> GOAL:
Rewrite the part that opens with the line containing "You are a GUI" and closes with the line containing "click(x=203, y=184)", putting "screen capture" wherever "screenshot" appears and changing nothing else. Return only those lines, without the pictures.

-- begin PROVIDED INFORMATION --

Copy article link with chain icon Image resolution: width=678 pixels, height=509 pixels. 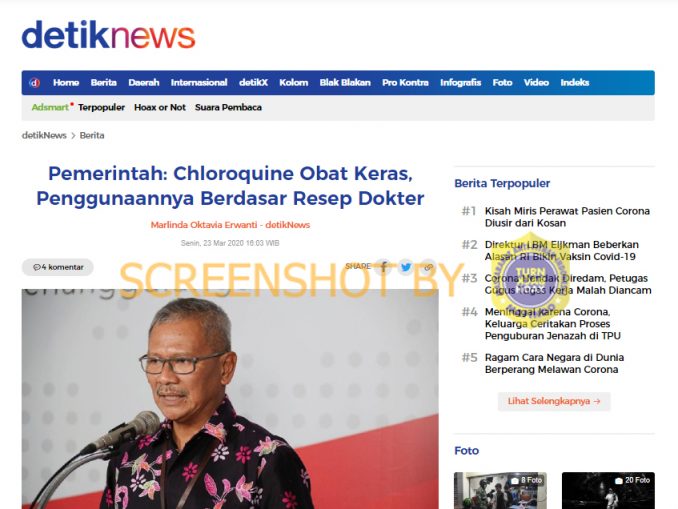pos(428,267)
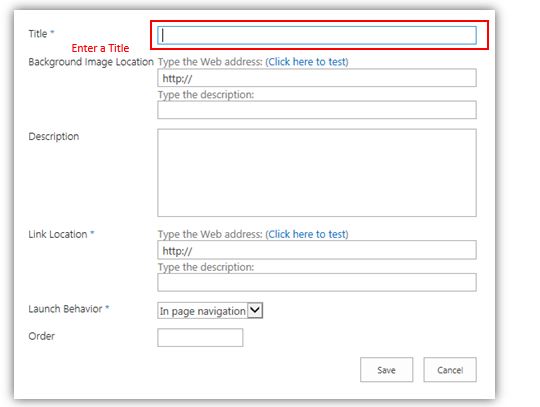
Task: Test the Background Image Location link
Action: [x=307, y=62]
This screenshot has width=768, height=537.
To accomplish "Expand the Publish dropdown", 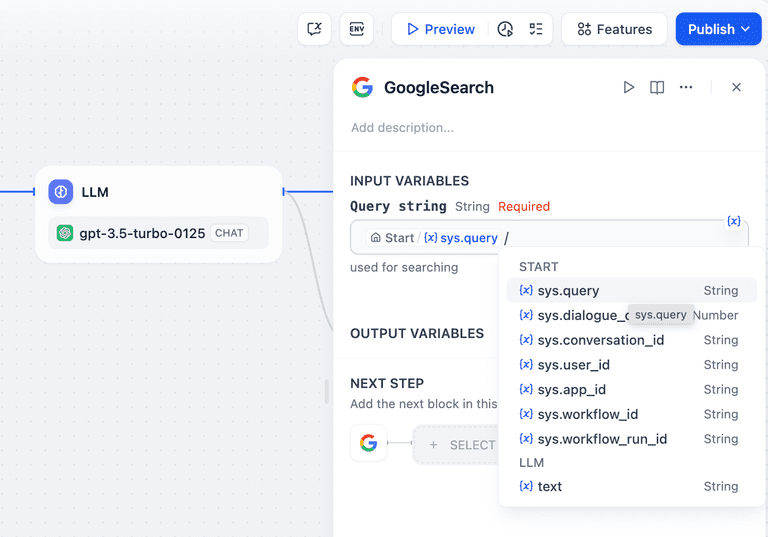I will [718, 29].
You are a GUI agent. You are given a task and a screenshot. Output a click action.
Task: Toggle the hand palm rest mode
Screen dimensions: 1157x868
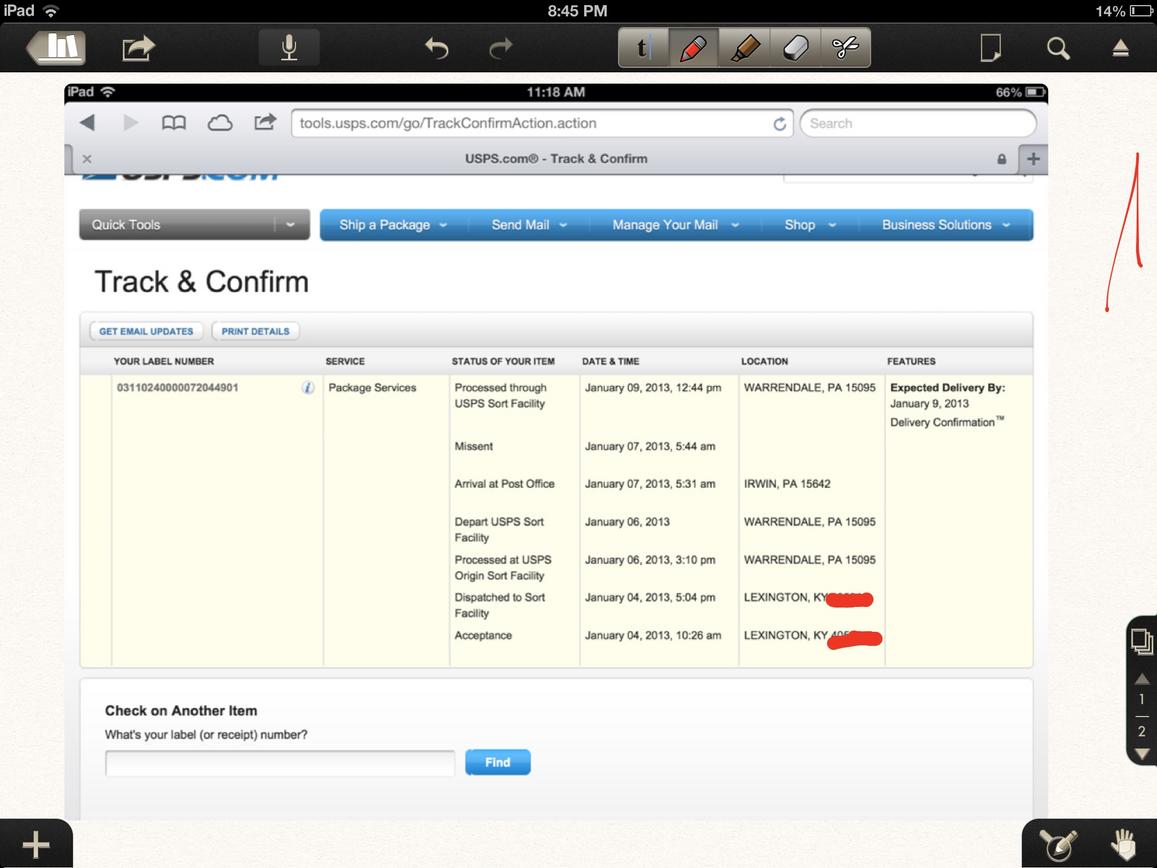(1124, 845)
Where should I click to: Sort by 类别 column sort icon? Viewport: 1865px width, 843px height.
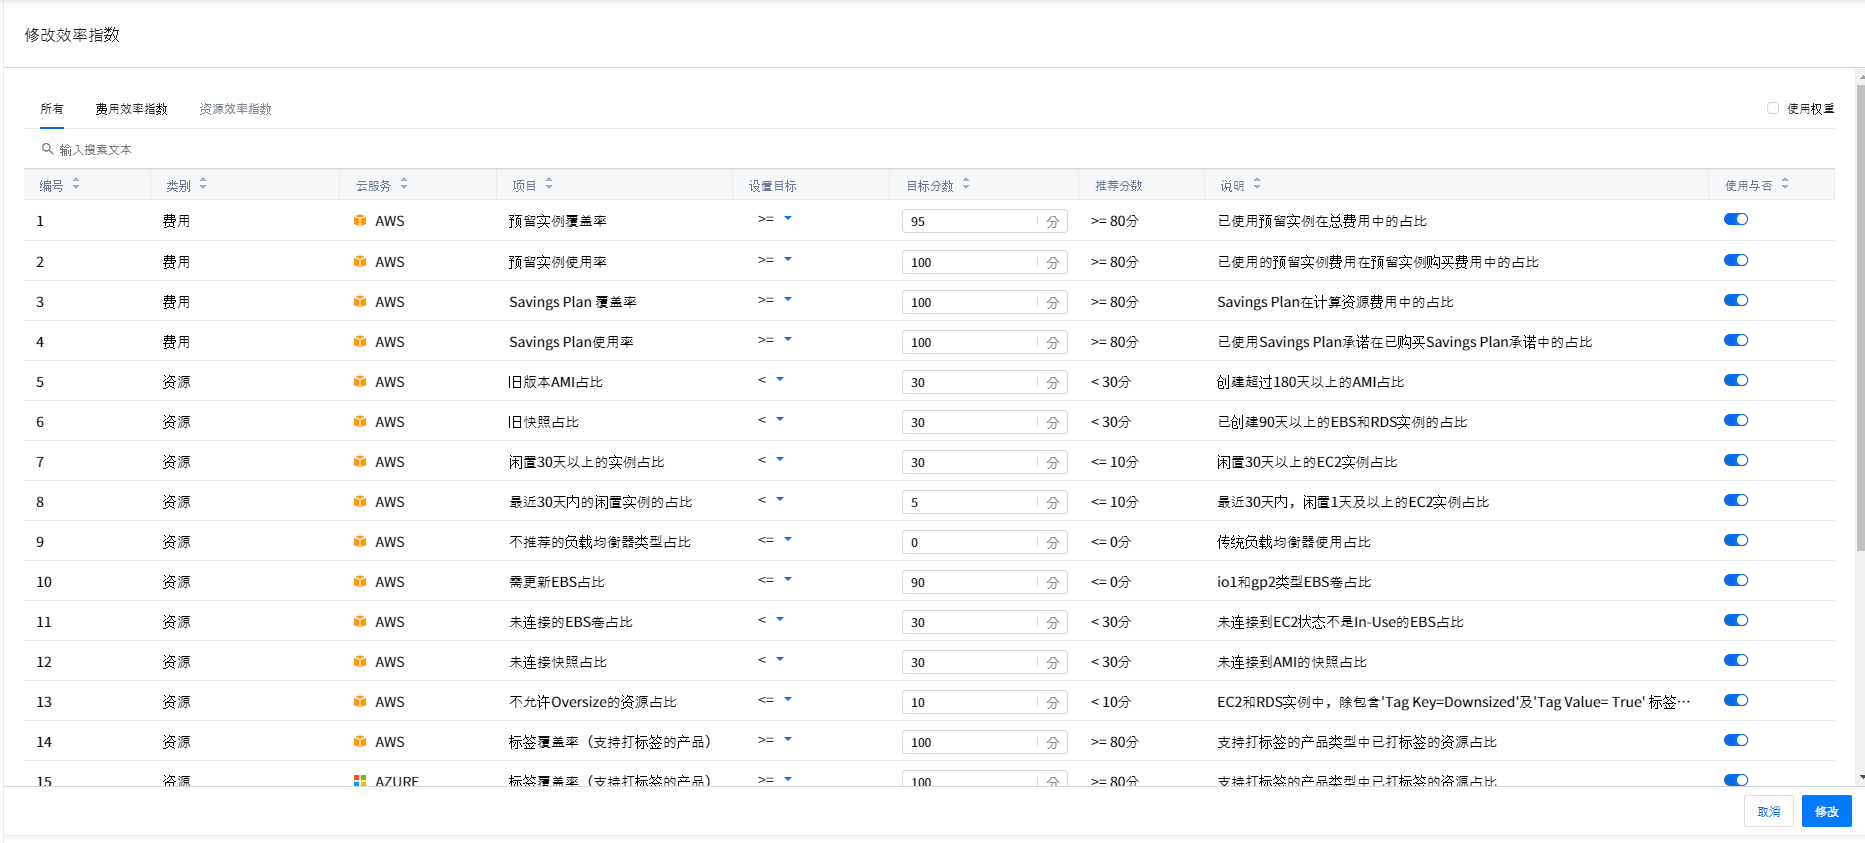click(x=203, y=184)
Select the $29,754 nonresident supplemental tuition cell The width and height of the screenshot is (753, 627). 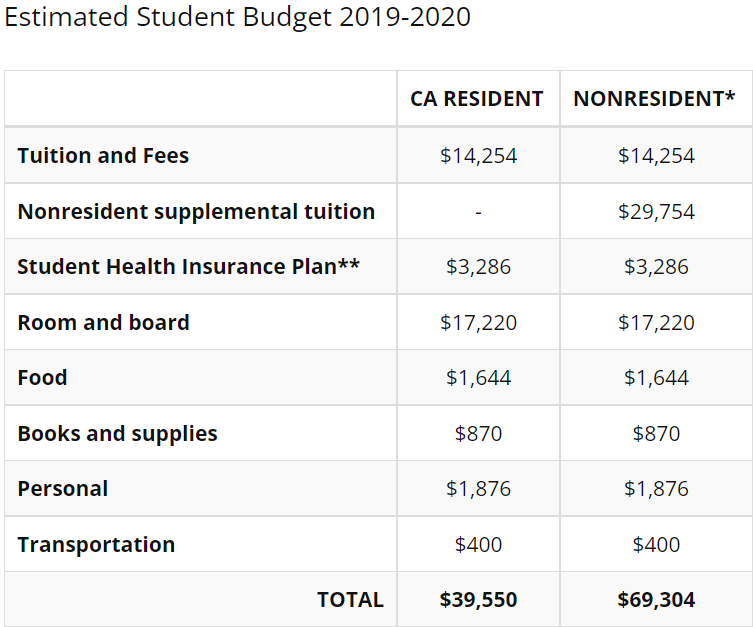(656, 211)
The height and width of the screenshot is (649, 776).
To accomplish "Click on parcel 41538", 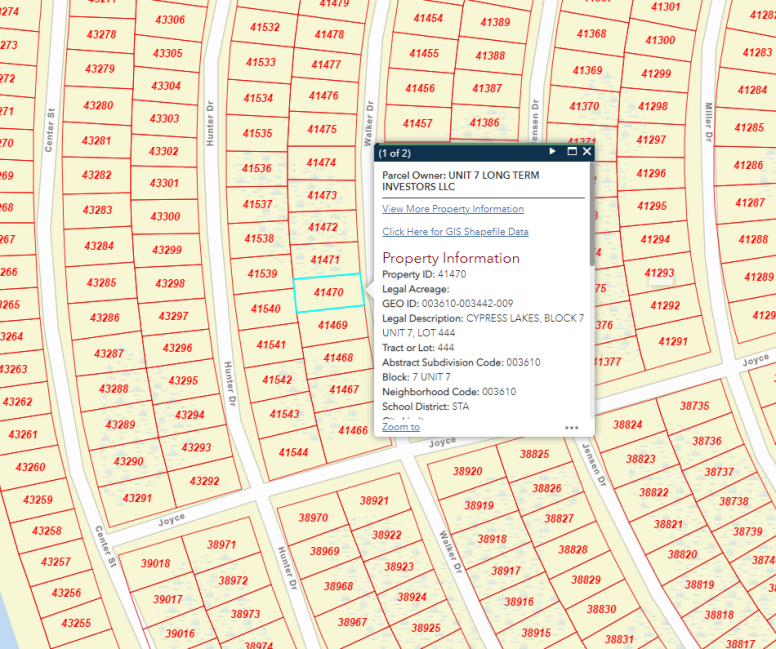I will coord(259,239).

-- end PROVIDED INFORMATION --

> SOLUTION FOR THIS PROBLEM:
You are a GUI agent. You are given a task and a screen capture. Output a click action.
Task: Toggle the hand palm rest mode
Screen dimensions: 1157x868
(1124, 845)
Where should I click to: Sort by 类别 column sort icon? Viewport: 1865px width, 843px height.
click(x=203, y=184)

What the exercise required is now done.